Overall, this lack of comparability of ESG metrics, ratings, and investing approaches makes it difficult for investors to assess and compare ESG investment options. It’s also difficult to predict the financial returns that they might generate.

The need for better data on performance

We need a universal screening framework so all ESG evaluation is on the same basis. There is also a need for more widely agreed definitions and terms.

Given the non-standard nature of ESG disclosure, quantitative scoring is far from a complete picture and good policies don’t necessarily mean good implementation and practice.

Are some asset managers greenwashing?

ESG has always been somewhat controversial.

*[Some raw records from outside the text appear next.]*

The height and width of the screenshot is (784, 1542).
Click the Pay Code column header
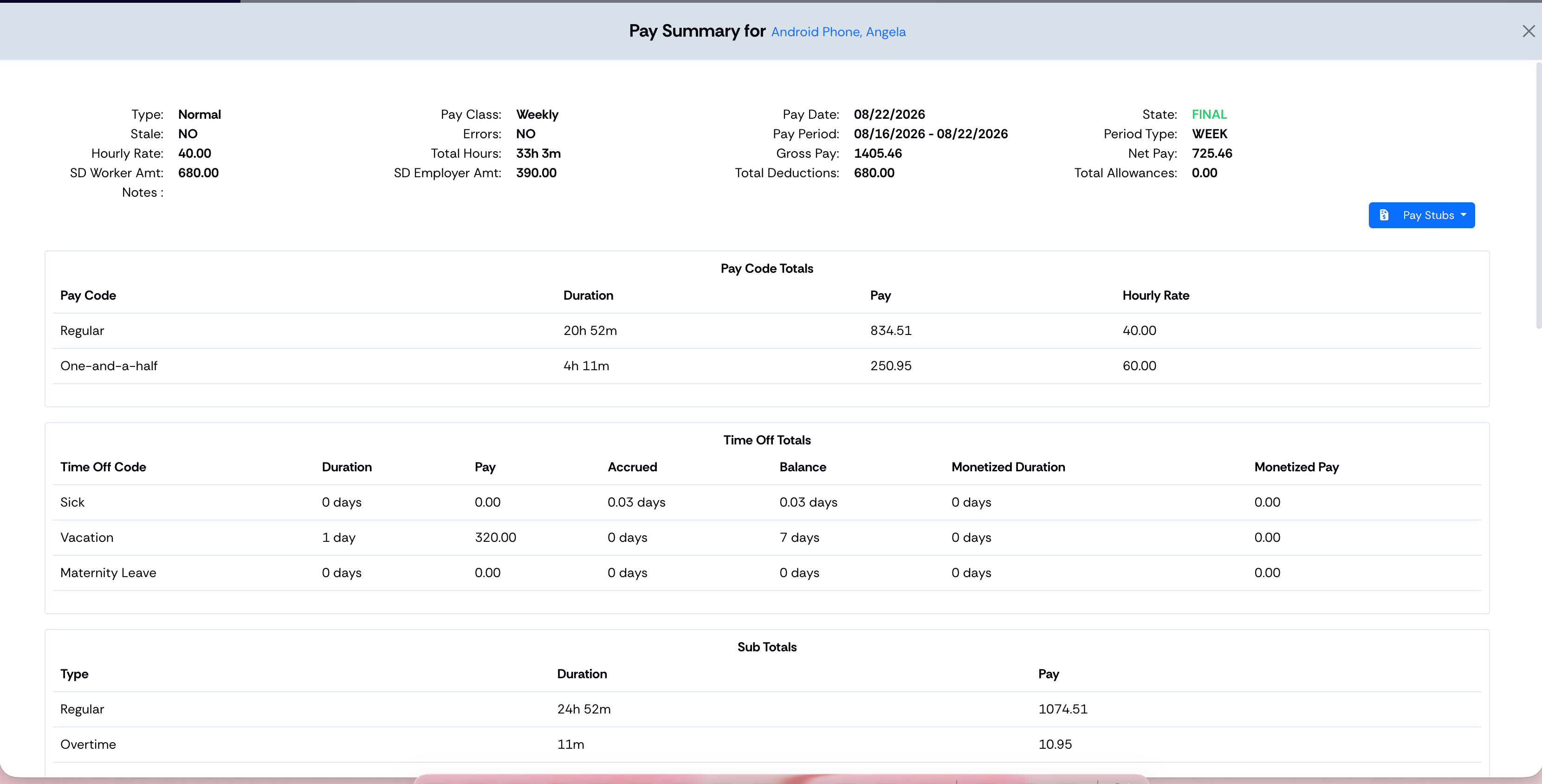(88, 296)
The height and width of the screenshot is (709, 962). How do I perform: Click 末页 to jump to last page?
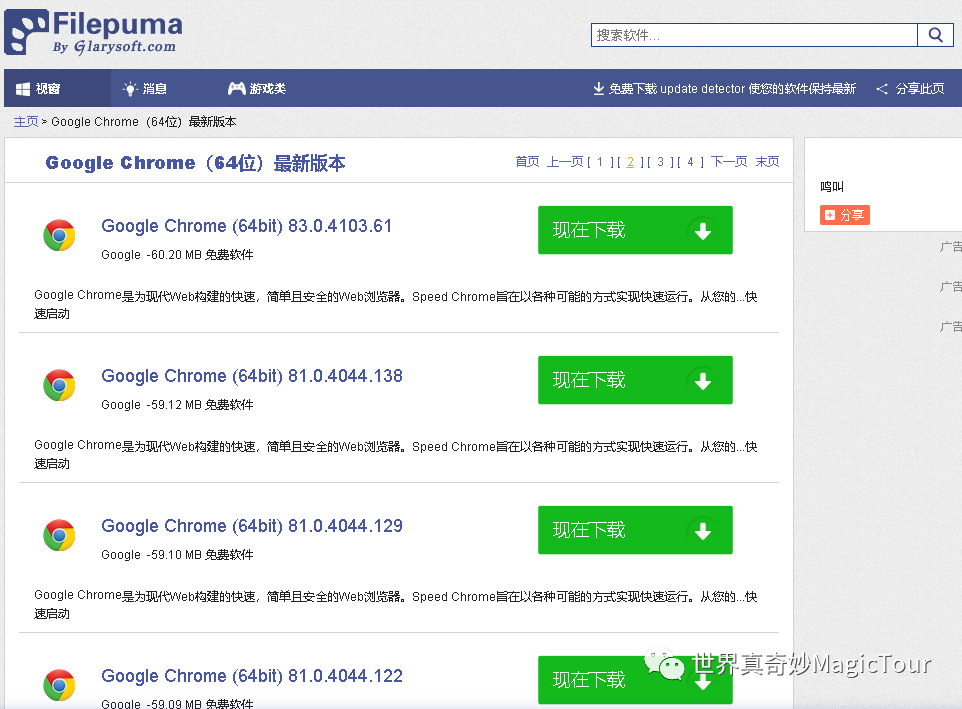[x=767, y=161]
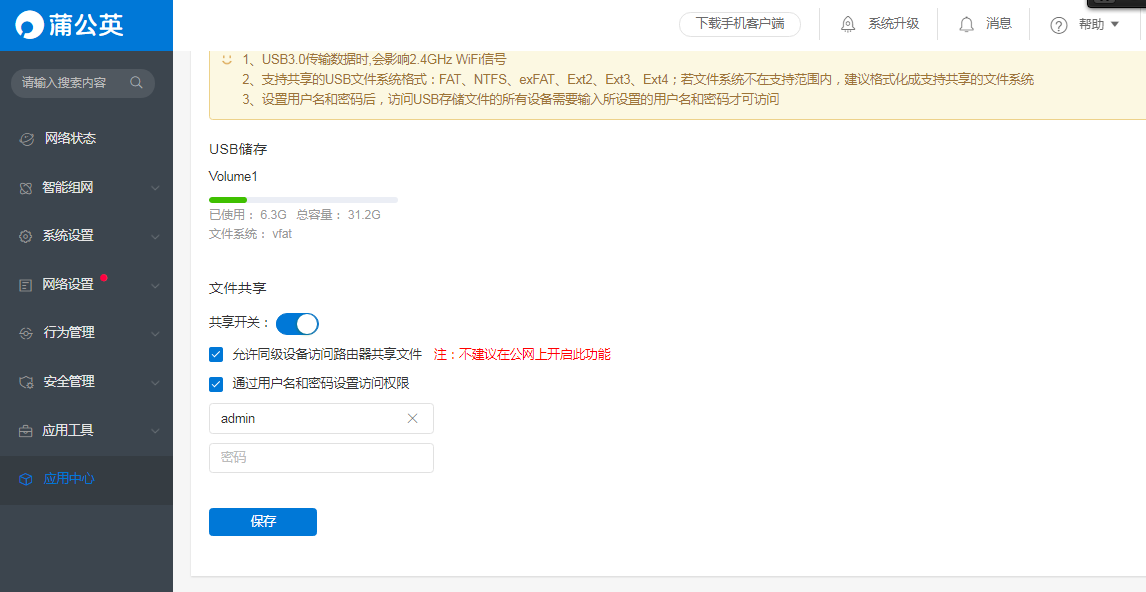Open the 行为管理 sidebar icon
1146x592 pixels.
pyautogui.click(x=26, y=333)
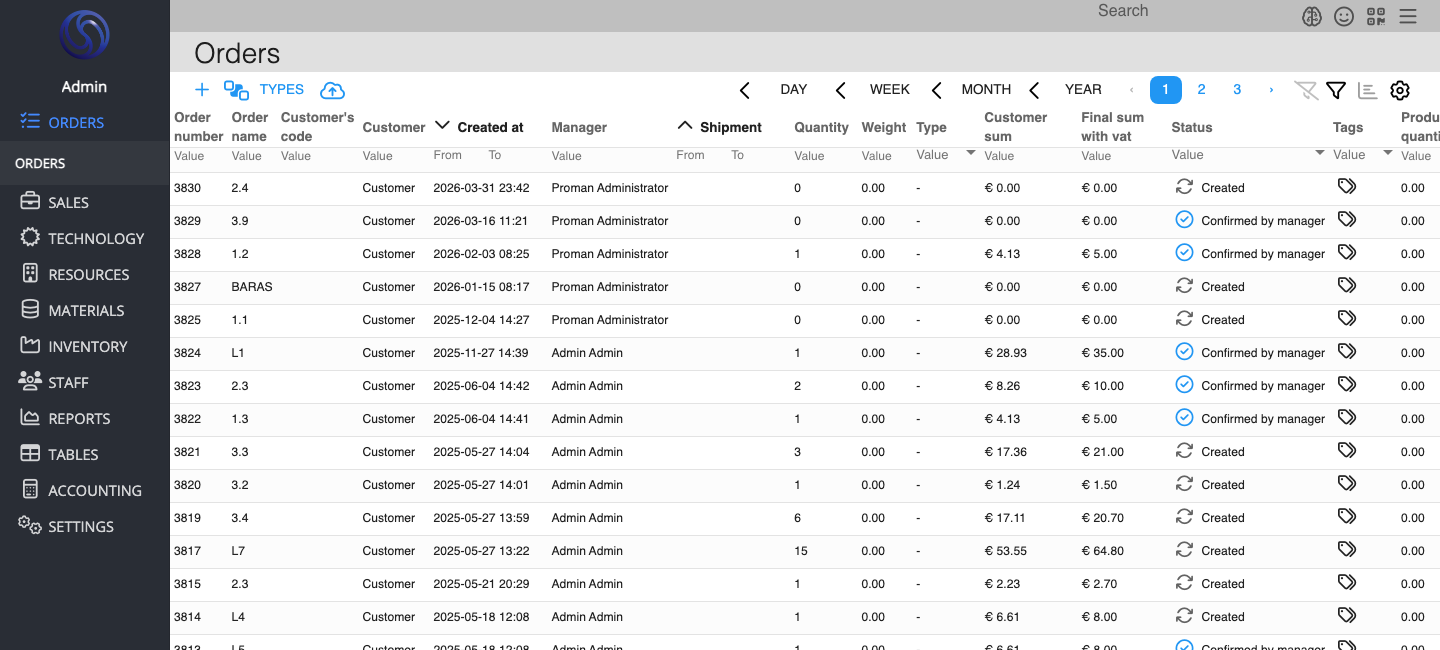1440x650 pixels.
Task: Open the Type filter dropdown arrow
Action: click(x=970, y=154)
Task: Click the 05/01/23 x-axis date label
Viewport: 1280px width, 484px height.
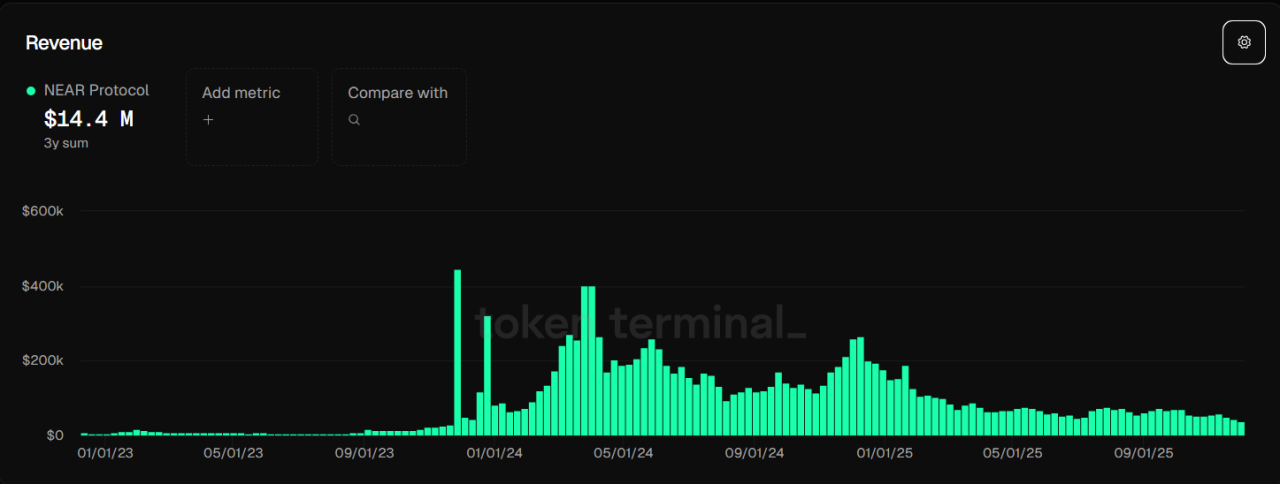Action: pos(233,453)
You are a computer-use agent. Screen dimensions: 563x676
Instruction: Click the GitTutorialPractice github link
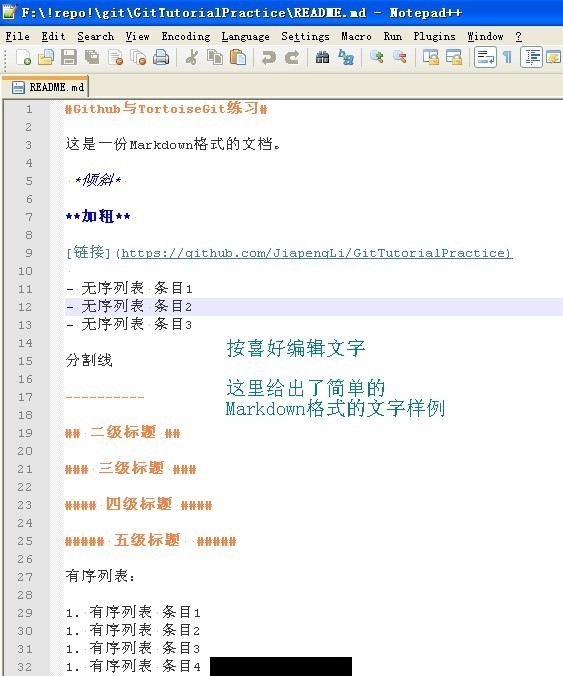[317, 253]
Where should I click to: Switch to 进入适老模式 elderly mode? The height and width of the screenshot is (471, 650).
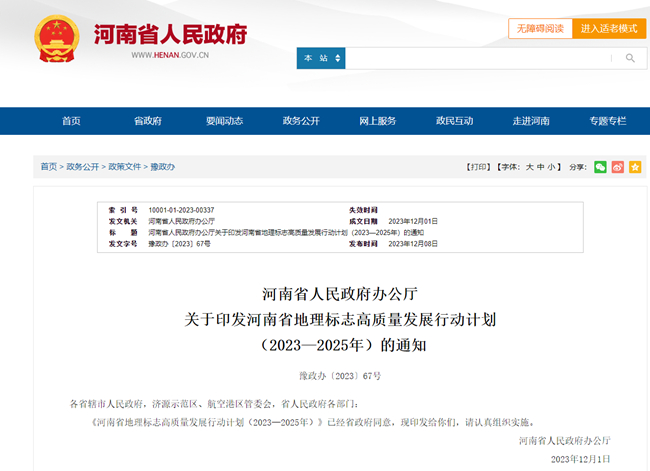click(x=608, y=28)
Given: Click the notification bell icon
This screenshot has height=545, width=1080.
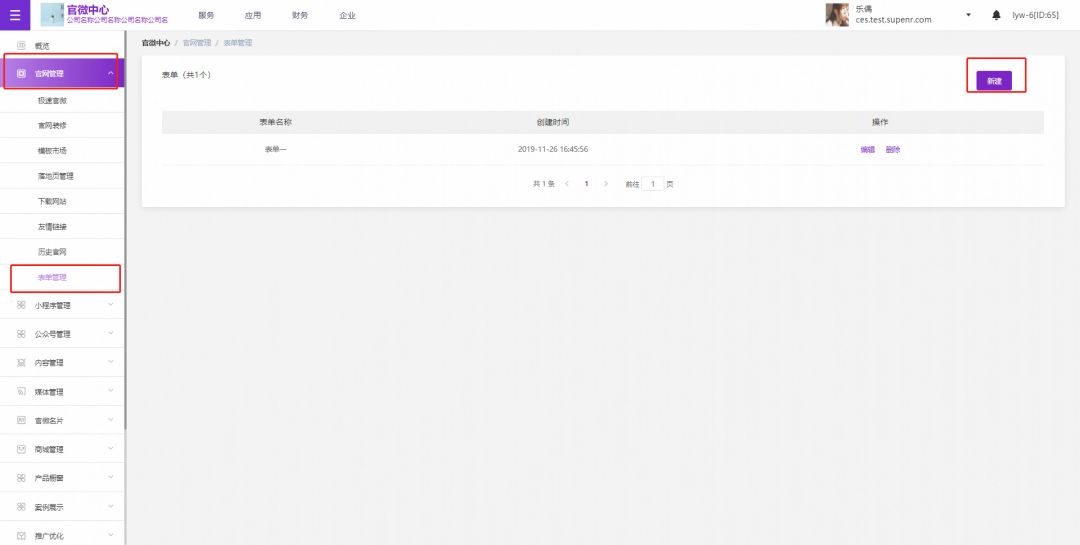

Some companies and investment manager have been accused of “greenwashing”, and providing misleading or false information about their sustainability practices to attract investors or consumers.

It continues to be an issue. This month, The Australian Securities and Investments Commission (ASIC) announced that it has commenced civil penalty proceedings in the Federal Court against Active Super. The allegations relate to greenwashing, misleading conduct and making misrepresentations to the market, claiming that it was an ethical and responsible super fund.

This marks ASIC’s third greenwashing civil penalty proceeding following action taken against Vanguard in July and Mercer Super in February.

ESG measurements are easily manipulated.

Many critics focus on the quality of the ESG measurements themselves, pointing to examples where companies like ExxonMobil get rated higher than ones like Tesla (Taparia, 2021). The “greenwashing” critique fits here as well, noting how rating systems can be easily fooled by savvy corporations.

The limitations on the current ESG investment framework pose serious threats for the not for profit sector and philanthropic foundations. These will grow in intensity as more organisations take an ESG approach to their investments, in an effort to deploy their capital to achieve the greatest impact.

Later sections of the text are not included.